**WHAT TO WORK ON:**
Locate each line in the records containing "velký". Copy it.

━━━━━ DATA LISTING ━━━━━

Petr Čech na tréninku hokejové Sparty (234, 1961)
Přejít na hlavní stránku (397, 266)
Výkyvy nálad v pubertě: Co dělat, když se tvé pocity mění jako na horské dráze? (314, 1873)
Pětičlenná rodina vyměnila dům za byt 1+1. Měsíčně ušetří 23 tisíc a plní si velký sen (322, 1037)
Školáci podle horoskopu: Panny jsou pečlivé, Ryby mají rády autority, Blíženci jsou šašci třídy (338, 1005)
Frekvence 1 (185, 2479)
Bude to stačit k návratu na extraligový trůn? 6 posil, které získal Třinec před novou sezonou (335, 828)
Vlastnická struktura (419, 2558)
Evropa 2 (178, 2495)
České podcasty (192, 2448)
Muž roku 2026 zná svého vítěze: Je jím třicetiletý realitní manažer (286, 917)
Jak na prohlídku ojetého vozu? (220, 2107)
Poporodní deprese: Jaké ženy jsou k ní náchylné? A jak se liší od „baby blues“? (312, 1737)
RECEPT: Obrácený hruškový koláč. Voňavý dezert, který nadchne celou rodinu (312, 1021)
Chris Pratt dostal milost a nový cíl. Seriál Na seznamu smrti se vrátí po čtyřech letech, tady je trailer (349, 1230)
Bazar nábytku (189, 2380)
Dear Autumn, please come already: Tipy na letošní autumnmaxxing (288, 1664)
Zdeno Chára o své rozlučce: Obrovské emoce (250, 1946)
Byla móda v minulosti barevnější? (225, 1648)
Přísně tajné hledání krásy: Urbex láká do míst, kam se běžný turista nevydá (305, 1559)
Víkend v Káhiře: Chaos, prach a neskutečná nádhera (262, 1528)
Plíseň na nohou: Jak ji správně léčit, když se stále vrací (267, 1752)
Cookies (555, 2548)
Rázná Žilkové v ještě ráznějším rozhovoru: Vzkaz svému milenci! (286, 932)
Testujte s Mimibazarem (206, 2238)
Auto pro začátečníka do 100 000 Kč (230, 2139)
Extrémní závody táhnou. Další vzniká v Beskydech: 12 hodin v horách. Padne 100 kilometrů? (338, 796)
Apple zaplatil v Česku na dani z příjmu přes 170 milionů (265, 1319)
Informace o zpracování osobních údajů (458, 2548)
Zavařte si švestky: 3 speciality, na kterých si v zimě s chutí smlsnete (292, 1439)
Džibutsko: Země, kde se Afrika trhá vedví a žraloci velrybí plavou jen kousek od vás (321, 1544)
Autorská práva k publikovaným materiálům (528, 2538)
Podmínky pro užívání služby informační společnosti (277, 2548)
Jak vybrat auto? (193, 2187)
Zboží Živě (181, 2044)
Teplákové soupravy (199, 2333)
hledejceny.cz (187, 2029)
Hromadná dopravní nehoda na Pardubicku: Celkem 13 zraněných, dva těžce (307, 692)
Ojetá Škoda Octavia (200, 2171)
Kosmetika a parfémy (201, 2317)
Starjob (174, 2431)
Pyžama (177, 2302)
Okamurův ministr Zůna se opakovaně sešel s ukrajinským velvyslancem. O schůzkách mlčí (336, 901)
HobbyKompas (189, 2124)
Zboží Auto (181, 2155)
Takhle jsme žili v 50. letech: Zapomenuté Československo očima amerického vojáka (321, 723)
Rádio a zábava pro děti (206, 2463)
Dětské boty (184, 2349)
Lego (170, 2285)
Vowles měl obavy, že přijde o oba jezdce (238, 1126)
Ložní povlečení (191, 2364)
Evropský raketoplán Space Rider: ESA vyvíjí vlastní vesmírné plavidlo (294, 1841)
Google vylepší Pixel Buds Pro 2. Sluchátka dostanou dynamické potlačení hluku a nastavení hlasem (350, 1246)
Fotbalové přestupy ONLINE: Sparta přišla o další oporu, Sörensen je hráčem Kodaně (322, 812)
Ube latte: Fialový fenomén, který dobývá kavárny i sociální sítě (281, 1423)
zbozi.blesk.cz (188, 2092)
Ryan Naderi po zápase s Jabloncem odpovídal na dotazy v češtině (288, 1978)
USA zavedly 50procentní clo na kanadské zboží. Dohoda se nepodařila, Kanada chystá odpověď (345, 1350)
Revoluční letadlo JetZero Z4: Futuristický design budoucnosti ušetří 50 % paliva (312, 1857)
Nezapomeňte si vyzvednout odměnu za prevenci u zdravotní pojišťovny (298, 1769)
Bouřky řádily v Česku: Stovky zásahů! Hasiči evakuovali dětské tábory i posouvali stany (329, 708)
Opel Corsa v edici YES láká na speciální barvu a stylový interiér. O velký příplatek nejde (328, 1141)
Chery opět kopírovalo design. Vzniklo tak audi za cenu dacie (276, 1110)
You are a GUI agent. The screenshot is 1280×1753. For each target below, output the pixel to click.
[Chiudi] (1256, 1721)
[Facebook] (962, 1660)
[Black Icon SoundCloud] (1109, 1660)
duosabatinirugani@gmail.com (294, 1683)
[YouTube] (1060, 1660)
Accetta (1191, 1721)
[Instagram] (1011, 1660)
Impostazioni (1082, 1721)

━━━━━

**EXERCISE RESULT:**
Pětičlenná rodina vyměnila dům za byt 1+1. Měsíčně ušetří 23 tisíc a plní si velký sen (322, 1037)
Opel Corsa v edici YES láká na speciální barvu a stylový interiér. O velký příplatek nejde (328, 1141)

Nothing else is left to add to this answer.